Kunnen we nog wel anders?
Ik ben benieuwd of het gaat werken. Of er niet sprake is van een onomkeerbare beweging die voor onze kinderen een gegeven is en waar we als volwassenen mee moeten leren leven. De smartphone en de bijbehorende apps brengen ons heel veel gemak, genot en gewin. Via social media vindt je oude vrienden terug die je uit het oog was verloren en heb je meer dan voorheen contact met familie op afstand. Je kunt díe video’s kijken die jij leuk vindt en je kunt er spelletjes op doen. Alleen of samen met anderen. En misschien heeft Bregman wel gelijk en hebben we onze toeclucht tot de smartphone genomen om te overleven. Of misschien heeft Bregman wel geen gelijk en zijn wij in de kern helemaal geen sociale wezens maar individualisten en sluit de smartphone daar perfect op aan.
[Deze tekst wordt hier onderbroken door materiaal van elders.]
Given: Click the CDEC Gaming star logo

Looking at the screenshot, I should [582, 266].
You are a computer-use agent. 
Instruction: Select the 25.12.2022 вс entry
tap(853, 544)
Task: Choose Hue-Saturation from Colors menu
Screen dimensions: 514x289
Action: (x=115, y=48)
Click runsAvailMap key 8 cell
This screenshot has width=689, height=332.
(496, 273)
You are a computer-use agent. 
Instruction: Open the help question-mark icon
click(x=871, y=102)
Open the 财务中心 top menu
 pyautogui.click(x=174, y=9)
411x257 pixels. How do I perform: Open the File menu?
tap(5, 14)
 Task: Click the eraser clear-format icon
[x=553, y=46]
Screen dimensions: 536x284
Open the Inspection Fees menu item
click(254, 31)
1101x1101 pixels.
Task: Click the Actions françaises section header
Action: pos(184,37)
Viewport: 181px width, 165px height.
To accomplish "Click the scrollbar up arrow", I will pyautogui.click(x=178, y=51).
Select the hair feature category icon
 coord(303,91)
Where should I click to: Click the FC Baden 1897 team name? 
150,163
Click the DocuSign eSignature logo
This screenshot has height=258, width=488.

Geen idee. Het is leuk om er over te filosoferen, maar ook best wel lastig om antwoorden te vinden.
Wens voor het nieuwe jaar
Wat ik iedereen in ieder geval toewens is een jaar waarin de balans wordt gevonden tussen de digitale wereld en de analoge wereld. Dat iedereen gebruik maakt van de voordelen van de smartphone zonder verslaafd te zijn/raken en anderen uit het oog te verliezen. Dat iedereen veel momenten van geluk kent, een goed gesprek kan voeren wanneer hij/zij daar behoefte aan heeft en het beste uit zichzelf weet te halen. Voor sommigen kan het wellicht helpen als zij hiervoor hun telefoon op grijs zetten (gogray.today), anderen hebben wellicht genoeg aan het spotje van Sire en hebben de knop inmiddels zelf omgezet.